** Records for the task follows **
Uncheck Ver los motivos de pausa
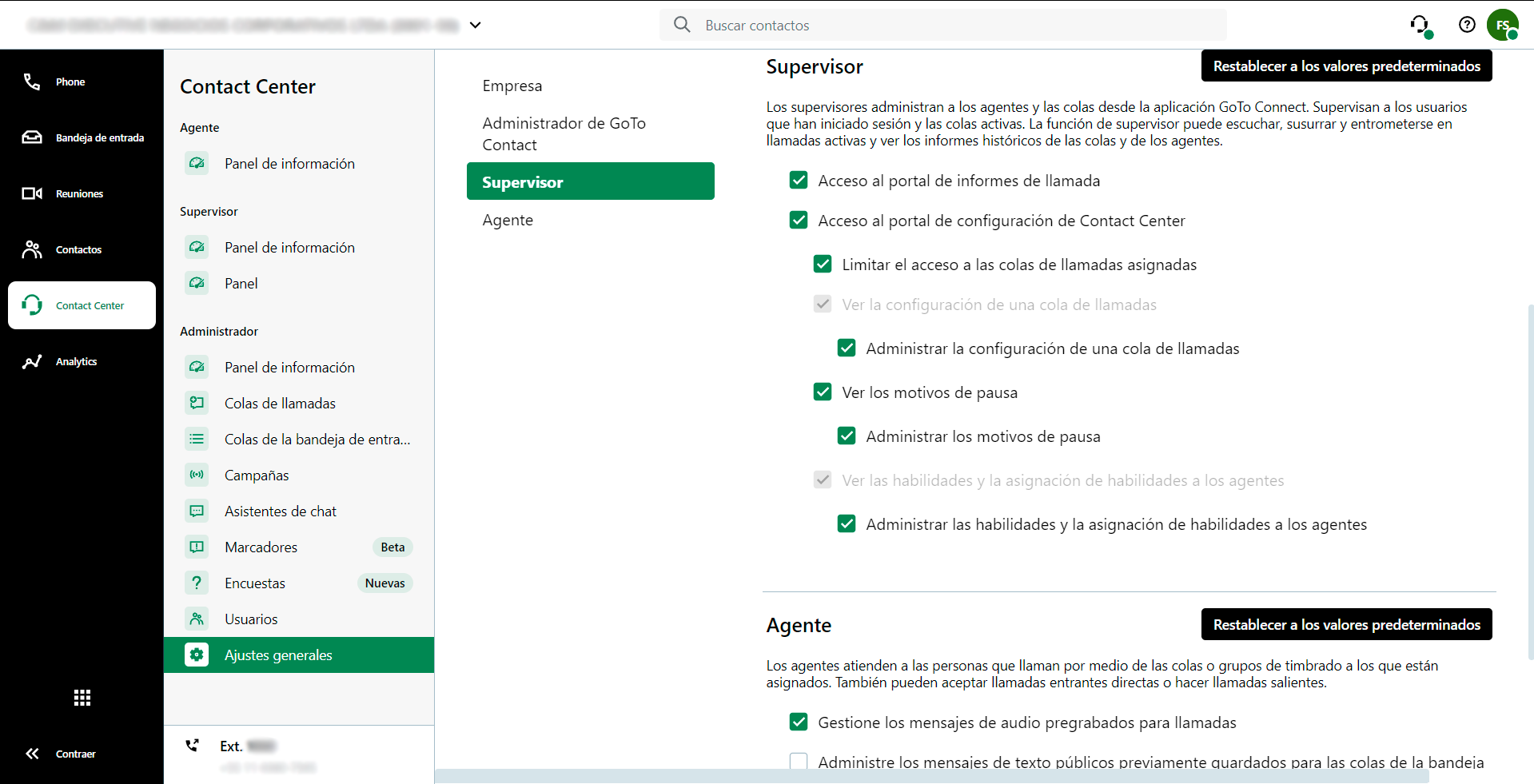tap(823, 392)
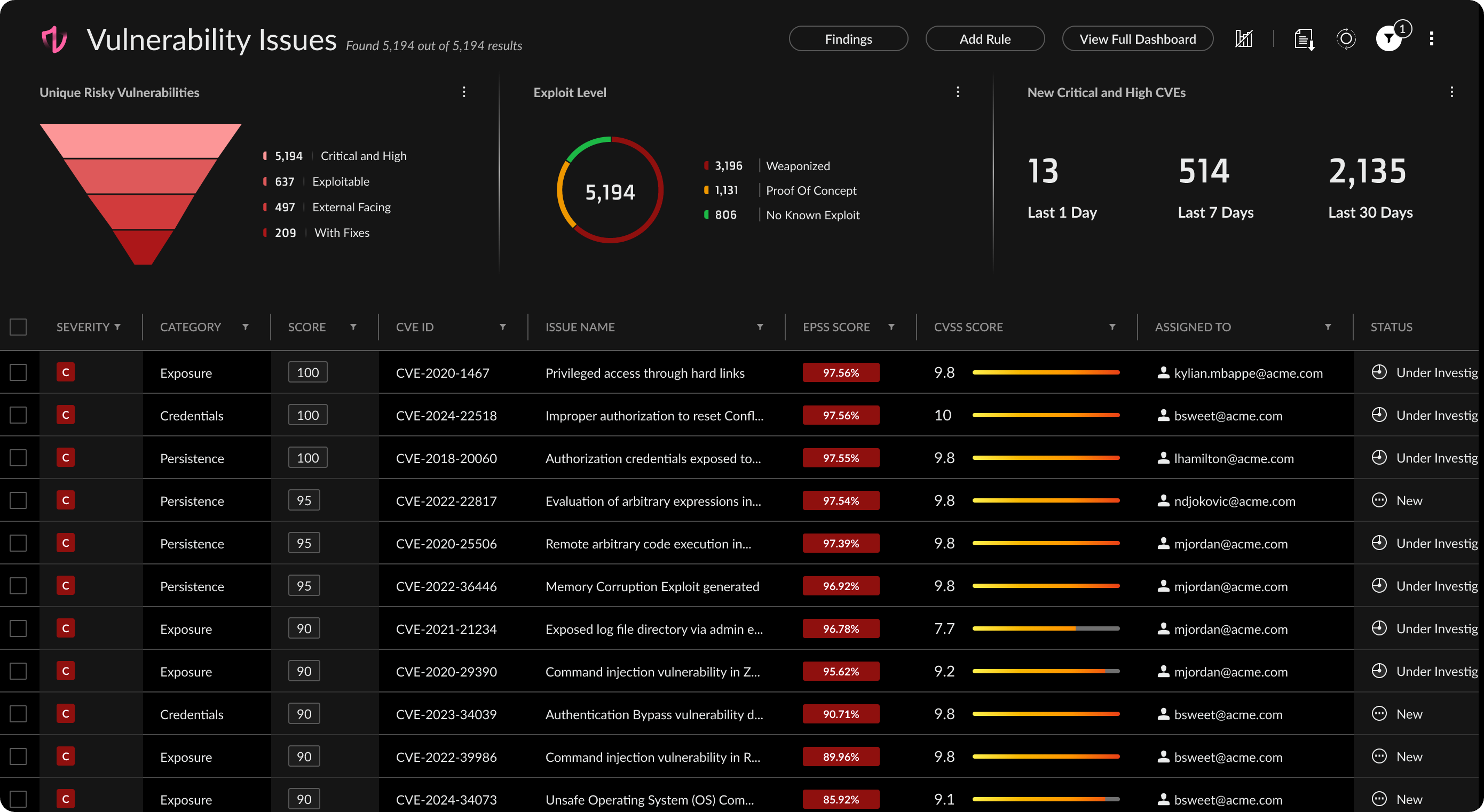Tick the checkbox on the CVE-2022-36446 row
Viewport: 1484px width, 812px height.
(x=18, y=585)
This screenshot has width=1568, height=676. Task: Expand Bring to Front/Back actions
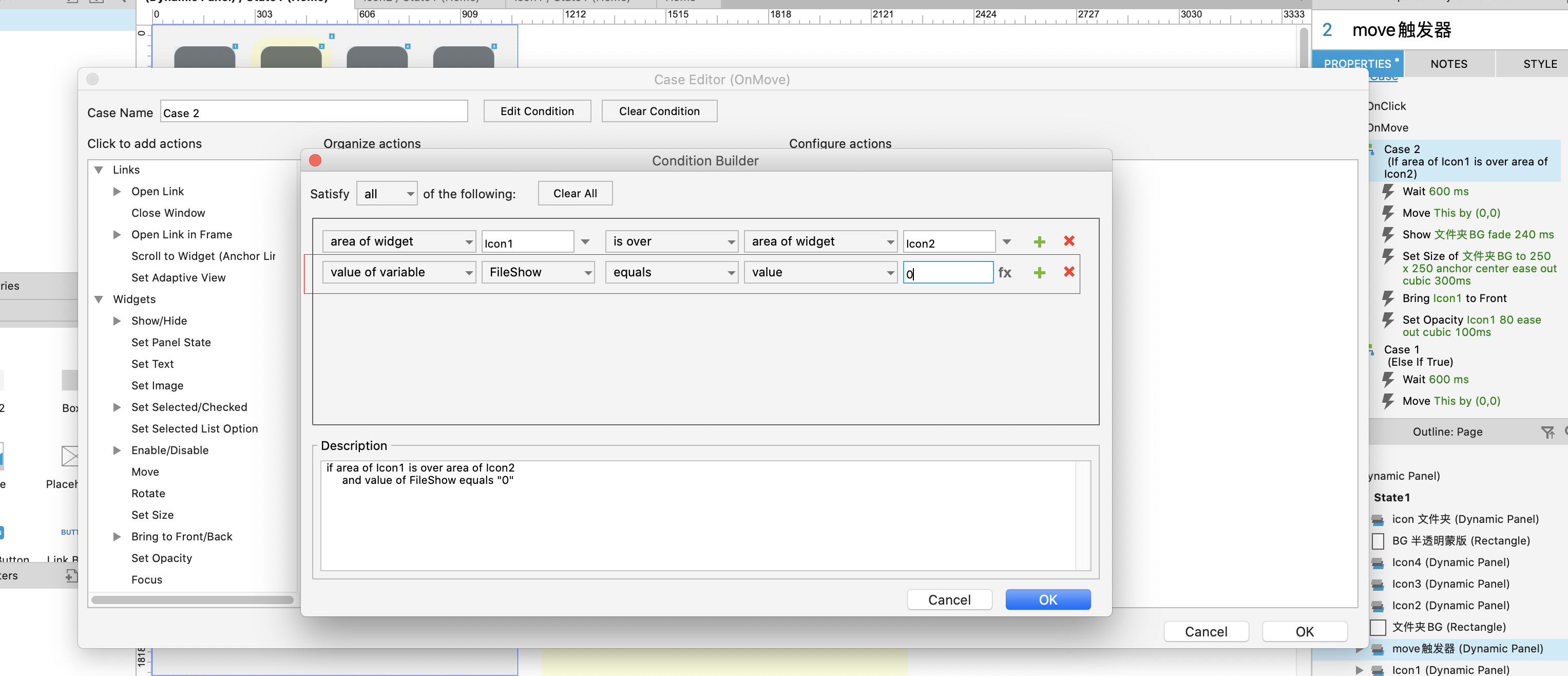point(117,537)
** End of Records for the task **
*Problem statement*: Without the pictures, retype exactly the lines from the one that holds "This screenshot has" to the last line of the data above, both of them included.

*Result for this exercise*:
This screenshot has width=1568, height=676. Task: Expand Bring to Front/Back actions
point(117,537)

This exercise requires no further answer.